When Dr. Soetoro began her study in 1977, the village could be reached only by walking a mile and a half from the nearest paved road. The first battery-powered television set did not arrive in the village until 1978, and was placed in a window and watched by the village en masse; electricity did not arrive until a decade later. In her dissertation, Dr. Soetoro called this village “a wonderful and mysterious place to live.”
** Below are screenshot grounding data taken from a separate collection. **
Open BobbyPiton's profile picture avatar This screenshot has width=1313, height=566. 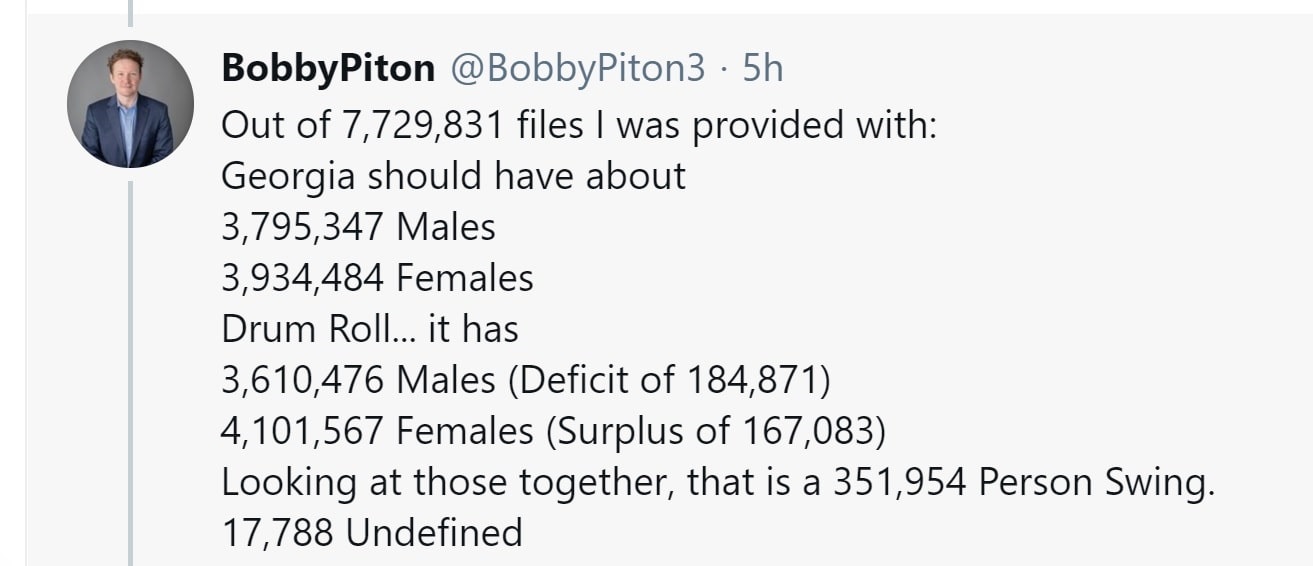point(130,104)
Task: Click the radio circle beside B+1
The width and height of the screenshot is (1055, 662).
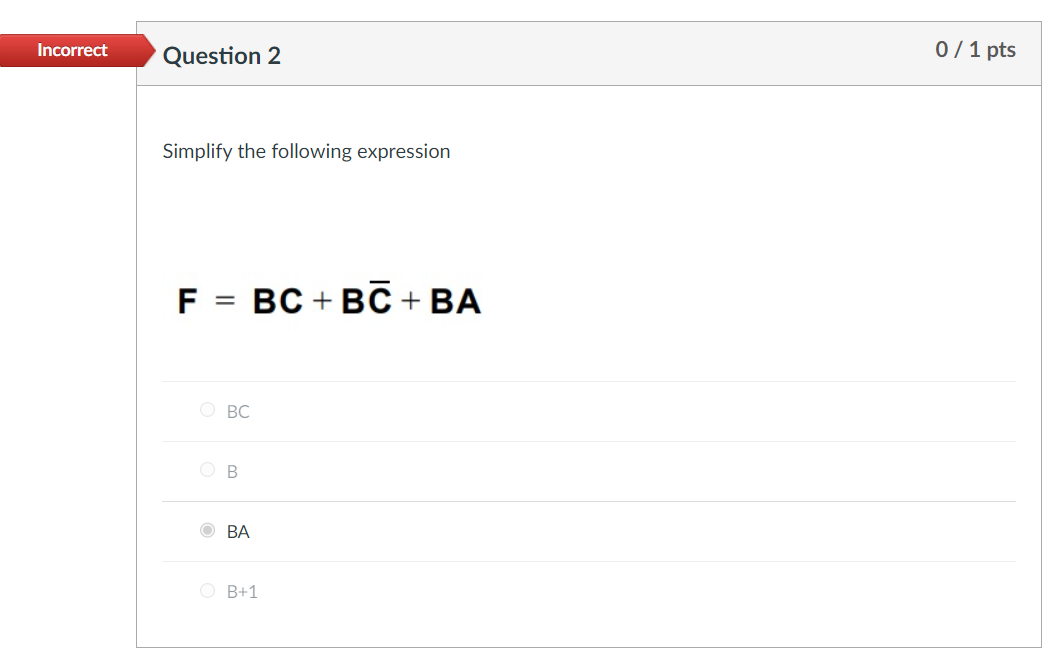Action: click(207, 590)
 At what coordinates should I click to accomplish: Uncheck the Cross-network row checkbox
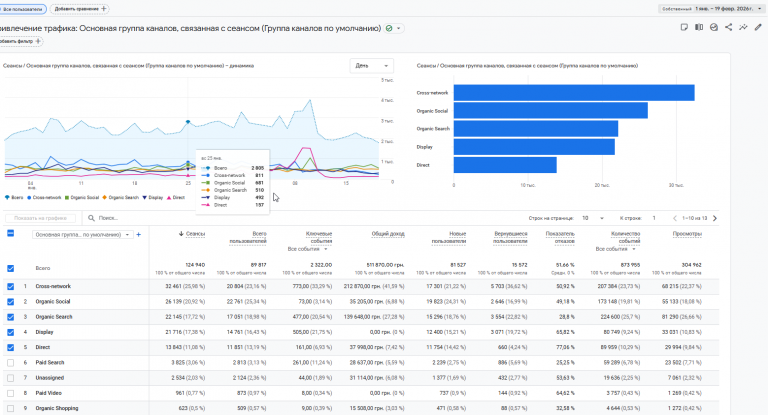click(11, 286)
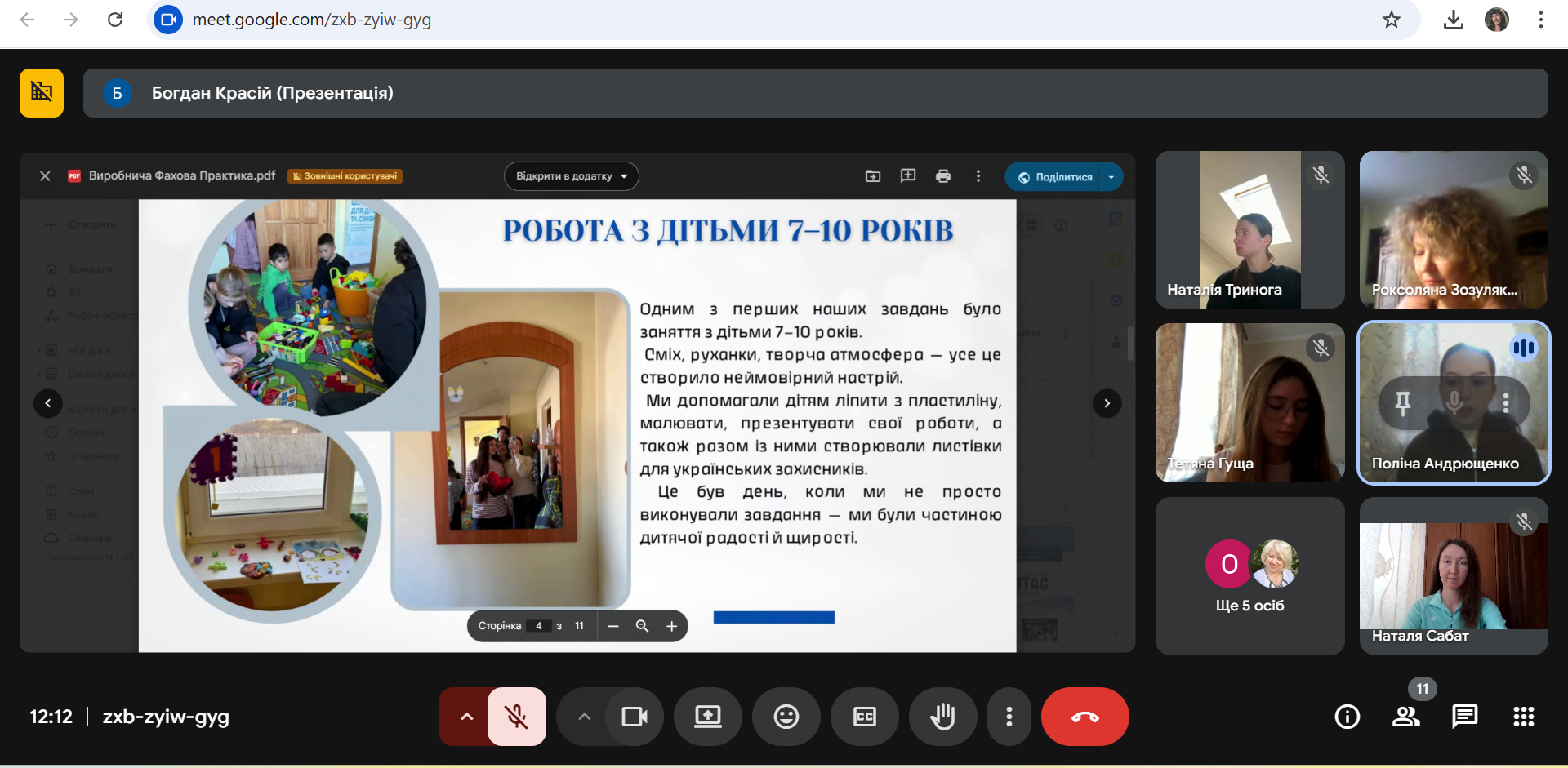1568x768 pixels.
Task: Print the PDF using printer icon
Action: (943, 176)
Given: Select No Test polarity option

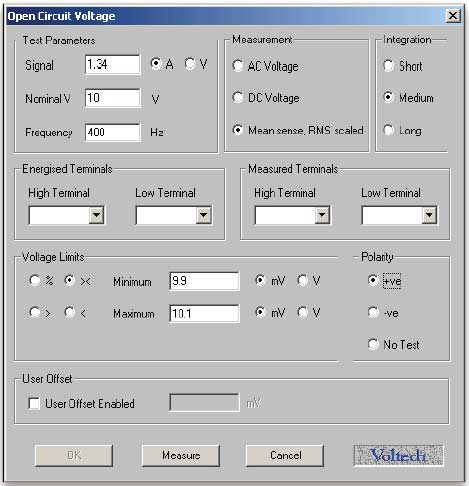Looking at the screenshot, I should tap(373, 344).
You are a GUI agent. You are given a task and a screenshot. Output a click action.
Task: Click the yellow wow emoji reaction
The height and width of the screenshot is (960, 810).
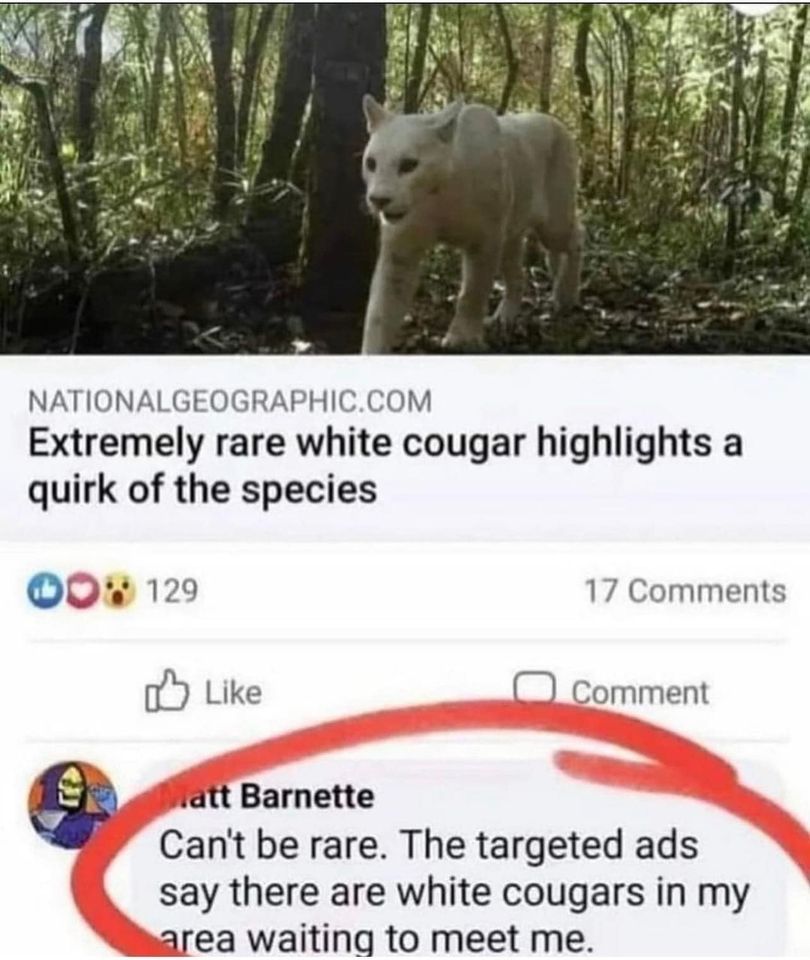[120, 592]
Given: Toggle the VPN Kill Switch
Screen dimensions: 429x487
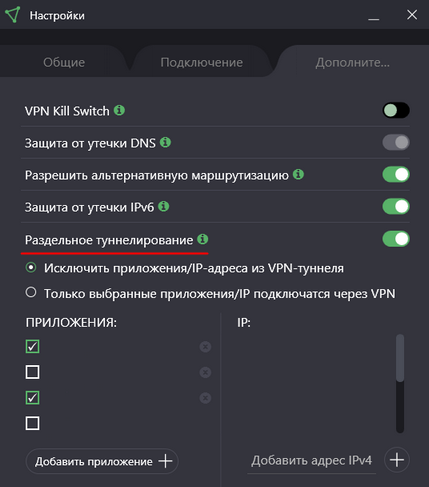Looking at the screenshot, I should pyautogui.click(x=396, y=110).
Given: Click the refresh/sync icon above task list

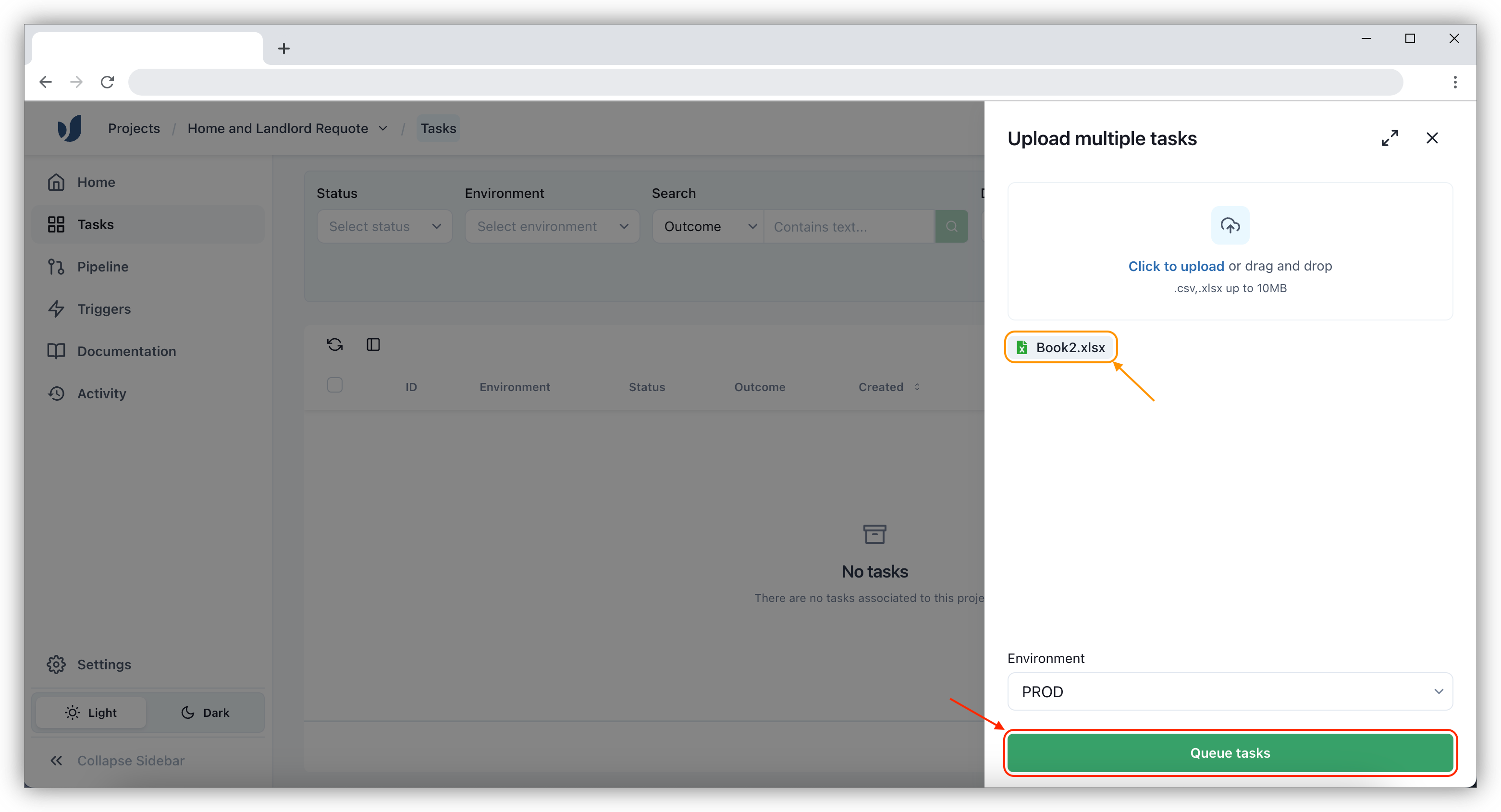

Running through Dr. Soetoro’s doctoral research, as through all her work, was a challenge to popular perceptions regarding economically and politically marginalized groups; she showed that the people at society’s edges were not as different from the rest of us as is often supposed. Dr. Soetoro was also critical of the pernicious notion that the roots of poverty lie with the poor themselves and that cultural differences are responsible for the gap between less-developed countries and the industrialized West.

Indeed, Dr. Soetoro found that the villagers she studied in Central Java had many of the same economic needs, beliefs and aspirations as the most capitalist of Westerners. Village craftsmen were “keenly interested in profits,” she wrote, and entrepreneurship was “in plentiful supply in rural Indonesia,” having been “part of the traditional culture” there for a millennium.

Based on these observations, Dr. Soetoro concluded that underdevelopment in these communities resulted from a scarcity of capital, the allocation of which was a matter of politics, not culture. Antipoverty programs that ignored this reality had the potential, perversely, of exacerbating inequality because they would only reinforce the power of elites. As she wrote in her dissertation, “many government programs inadvertently foster stratification by channeling resources through village officials,” who then used the money to further strengthen their own status.

These same observations also led her to start working with institutions like the Ford Foundation and the United States Agency for International Development to devise alternate pathways for reaching and working with the poor. She helped to pioneer microcredit programs that made small amounts of capital available to weavers, blacksmiths and other low-income groups — people who would otherwise have had no access to credit.

It’s worth pointing out that though microenterprise is fairly well-known today — and Indonesia now has one of the world’s largest microcredit programs — it was pretty radical stuff when Ann Soetoro was doing her work. But then, she had a habit of swimming against the current. While many American academics tried to avoid antagonizing the repressive Suharto government, Ann Soetoro called attention to those the regime had failed to benefit: the village craftsmen, the plantation workers and urban scavengers, the underpaid workers in the shoe and clothing factories.

There is a final lesson from her work that is worth remembering: No nation — even if it is our bitterest enemy — is incomprehensible. Anthropology shows that people who seem very different from us behave according to systems of logic, and that these systems can be grasped if we approach them with the sort of patience and respect that Dr. Soetoro practiced in her work.

The anthropologist Clifford Geertz wrote that “the aim of anthropology is the enlargement of the universe of human discourse.” This was clearly a central goal of Dr. Soetoro’s work and life. From an admittedly great distance, I can see those same values in her son.